Extracted material

● ● ●

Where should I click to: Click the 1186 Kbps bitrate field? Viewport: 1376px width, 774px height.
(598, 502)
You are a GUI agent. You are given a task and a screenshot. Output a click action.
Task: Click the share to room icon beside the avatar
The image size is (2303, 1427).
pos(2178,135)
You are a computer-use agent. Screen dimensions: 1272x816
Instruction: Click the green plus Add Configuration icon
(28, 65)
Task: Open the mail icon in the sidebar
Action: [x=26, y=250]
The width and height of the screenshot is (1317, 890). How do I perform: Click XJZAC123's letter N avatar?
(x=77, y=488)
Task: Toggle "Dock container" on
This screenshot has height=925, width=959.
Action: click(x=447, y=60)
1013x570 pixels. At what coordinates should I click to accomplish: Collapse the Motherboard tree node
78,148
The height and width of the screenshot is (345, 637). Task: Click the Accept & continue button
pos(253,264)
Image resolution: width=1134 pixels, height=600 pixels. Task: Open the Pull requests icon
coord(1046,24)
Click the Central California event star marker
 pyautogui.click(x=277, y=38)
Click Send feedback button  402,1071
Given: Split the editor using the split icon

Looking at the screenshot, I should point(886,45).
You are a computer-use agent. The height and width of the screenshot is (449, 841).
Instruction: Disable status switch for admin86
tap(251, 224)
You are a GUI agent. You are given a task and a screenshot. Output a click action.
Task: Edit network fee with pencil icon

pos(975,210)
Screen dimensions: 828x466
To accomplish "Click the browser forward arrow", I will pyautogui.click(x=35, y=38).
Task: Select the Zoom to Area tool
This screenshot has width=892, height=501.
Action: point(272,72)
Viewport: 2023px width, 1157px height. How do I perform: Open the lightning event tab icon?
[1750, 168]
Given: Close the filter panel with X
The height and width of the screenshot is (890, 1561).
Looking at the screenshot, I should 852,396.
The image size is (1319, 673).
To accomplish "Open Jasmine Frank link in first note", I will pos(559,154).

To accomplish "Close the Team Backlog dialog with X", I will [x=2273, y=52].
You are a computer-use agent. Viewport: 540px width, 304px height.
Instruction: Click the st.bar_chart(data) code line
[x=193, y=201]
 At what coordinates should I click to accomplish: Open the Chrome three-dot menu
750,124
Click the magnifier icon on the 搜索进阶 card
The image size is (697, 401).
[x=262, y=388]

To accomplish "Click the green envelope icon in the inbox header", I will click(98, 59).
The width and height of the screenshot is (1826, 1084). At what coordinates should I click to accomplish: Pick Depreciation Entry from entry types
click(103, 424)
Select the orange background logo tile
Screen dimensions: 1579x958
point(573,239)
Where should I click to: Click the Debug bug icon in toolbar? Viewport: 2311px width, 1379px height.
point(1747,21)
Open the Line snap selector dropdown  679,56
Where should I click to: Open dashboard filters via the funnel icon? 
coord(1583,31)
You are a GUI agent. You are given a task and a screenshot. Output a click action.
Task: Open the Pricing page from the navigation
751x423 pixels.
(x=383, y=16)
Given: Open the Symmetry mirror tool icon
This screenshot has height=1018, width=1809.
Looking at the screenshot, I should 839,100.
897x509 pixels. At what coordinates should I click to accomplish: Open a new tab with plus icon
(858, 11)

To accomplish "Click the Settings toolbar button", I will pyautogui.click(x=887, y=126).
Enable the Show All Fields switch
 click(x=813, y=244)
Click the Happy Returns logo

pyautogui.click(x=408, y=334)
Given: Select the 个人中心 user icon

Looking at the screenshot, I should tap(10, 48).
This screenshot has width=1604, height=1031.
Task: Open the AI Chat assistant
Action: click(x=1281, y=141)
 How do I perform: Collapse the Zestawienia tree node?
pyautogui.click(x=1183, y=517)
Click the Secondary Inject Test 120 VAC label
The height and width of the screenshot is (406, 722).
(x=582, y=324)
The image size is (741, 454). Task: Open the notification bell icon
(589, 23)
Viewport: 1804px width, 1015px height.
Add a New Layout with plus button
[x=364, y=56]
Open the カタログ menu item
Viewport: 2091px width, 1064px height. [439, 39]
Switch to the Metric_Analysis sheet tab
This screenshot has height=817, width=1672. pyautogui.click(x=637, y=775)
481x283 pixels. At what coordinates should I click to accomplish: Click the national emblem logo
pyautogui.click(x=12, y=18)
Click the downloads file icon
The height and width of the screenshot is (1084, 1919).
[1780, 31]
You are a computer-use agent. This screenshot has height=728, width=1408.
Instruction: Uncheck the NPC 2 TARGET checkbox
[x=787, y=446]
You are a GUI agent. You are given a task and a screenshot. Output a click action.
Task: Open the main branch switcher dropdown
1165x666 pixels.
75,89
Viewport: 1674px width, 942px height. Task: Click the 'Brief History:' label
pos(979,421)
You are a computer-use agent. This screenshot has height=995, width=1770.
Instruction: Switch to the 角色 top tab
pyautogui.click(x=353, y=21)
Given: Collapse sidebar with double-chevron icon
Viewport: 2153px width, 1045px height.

● ● ●

Problem to work on
Give an exact transcription of all the material.

Result of this task
Where should I click to: Click the 1186 Kbps bitrate field? Viewport: 1376px width, 774px height.
(598, 502)
You are a GUI agent. You are given a task and a screenshot. Output a click action.
Task: Click the share to room icon beside the avatar
The image size is (2303, 1427).
pos(2178,135)
You are a computer-use agent. Screen dimensions: 1272x816
Instruction: Click the green plus Add Configuration icon
(28, 65)
Task: Open the mail icon in the sidebar
Action: [x=26, y=250]
The width and height of the screenshot is (1317, 890). How do I perform: Click XJZAC123's letter N avatar?
(x=77, y=488)
Task: Toggle "Dock container" on
This screenshot has height=925, width=959.
Action: click(x=447, y=60)
1013x570 pixels. At what coordinates should I click to accomplish: Collapse the Motherboard tree node
78,148
The height and width of the screenshot is (345, 637). Task: Click the Accept & continue button
pos(253,264)
Image resolution: width=1134 pixels, height=600 pixels. Task: Open the Pull requests icon
coord(1046,24)
Click the Central California event star marker
 pyautogui.click(x=277, y=38)
Click Send feedback button  402,1071
Given: Split the editor using the split icon

Looking at the screenshot, I should point(886,45).
You are a computer-use agent. The height and width of the screenshot is (449, 841).
Instruction: Disable status switch for admin86
tap(251, 224)
You are a GUI agent. You are given a task and a screenshot. Output a click action.
Task: Edit network fee with pencil icon

pos(975,210)
Screen dimensions: 828x466
To accomplish "Click the browser forward arrow", I will pyautogui.click(x=35, y=38).
Task: Select the Zoom to Area tool
This screenshot has width=892, height=501.
Action: point(272,72)
Viewport: 2023px width, 1157px height. How do I perform: Open the lightning event tab icon?
[1750, 168]
Given: Close the filter panel with X
The height and width of the screenshot is (890, 1561).
Looking at the screenshot, I should 852,396.
The image size is (1319, 673).
To accomplish "Open Jasmine Frank link in first note", I will pos(559,154).

To accomplish "Close the Team Backlog dialog with X", I will [x=2273, y=52].
You are a computer-use agent. Viewport: 540px width, 304px height.
Instruction: Click the st.bar_chart(data) code line
[x=193, y=201]
 At what coordinates should I click to accomplish: Open the Chrome three-dot menu
750,124
Click the magnifier icon on the 搜索进阶 card
The image size is (697, 401).
[x=262, y=388]

To accomplish "Click the green envelope icon in the inbox header", I will click(98, 59).
The width and height of the screenshot is (1826, 1084). At what coordinates should I click to accomplish: Pick Depreciation Entry from entry types
click(103, 424)
Select the orange background logo tile
Screen dimensions: 1579x958
point(573,239)
Where should I click to: Click the Debug bug icon in toolbar? Viewport: 2311px width, 1379px height.
point(1747,21)
Open the Line snap selector dropdown  679,56
Where should I click to: Open dashboard filters via the funnel icon? 
coord(1583,31)
You are a GUI agent. You are given a task and a screenshot. Output a click action.
Task: Open the Pricing page from the navigation
751x423 pixels.
(x=383, y=16)
Given: Open the Symmetry mirror tool icon
This screenshot has height=1018, width=1809.
Looking at the screenshot, I should 839,100.
897x509 pixels. At what coordinates should I click to accomplish: Open a new tab with plus icon
(858, 11)

To accomplish "Click the Settings toolbar button", I will pyautogui.click(x=887, y=126).
Enable the Show All Fields switch
 click(x=813, y=244)
Click the Happy Returns logo

pyautogui.click(x=408, y=334)
Given: Select the 个人中心 user icon

Looking at the screenshot, I should tap(10, 48).
This screenshot has width=1604, height=1031.
Task: Open the AI Chat assistant
Action: click(x=1281, y=141)
 How do I perform: Collapse the Zestawienia tree node?
pyautogui.click(x=1183, y=517)
Click the Secondary Inject Test 120 VAC label
The height and width of the screenshot is (406, 722).
(x=582, y=324)
The image size is (741, 454). Task: Open the notification bell icon
(589, 23)
Viewport: 1804px width, 1015px height.
Add a New Layout with plus button
[x=364, y=56]
Open the カタログ menu item
Viewport: 2091px width, 1064px height. [439, 39]
Switch to the Metric_Analysis sheet tab
This screenshot has height=817, width=1672. pyautogui.click(x=637, y=775)
481x283 pixels. At what coordinates should I click to accomplish: Click the national emblem logo
pyautogui.click(x=12, y=18)
Click the downloads file icon
The height and width of the screenshot is (1084, 1919).
[1780, 31]
You are a computer-use agent. This screenshot has height=728, width=1408.
Instruction: Uncheck the NPC 2 TARGET checkbox
[x=787, y=446]
You are a GUI agent. You are given a task and a screenshot. Output a click action.
Task: Open the main branch switcher dropdown
1165x666 pixels.
75,89
Viewport: 1674px width, 942px height. Task: Click the 'Brief History:' label
pos(979,421)
You are a computer-use agent. This screenshot has height=995, width=1770.
Instruction: Switch to the 角色 top tab
pyautogui.click(x=353, y=21)
Given: Collapse sidebar with double-chevron icon
Viewport: 2153px width, 1045px height.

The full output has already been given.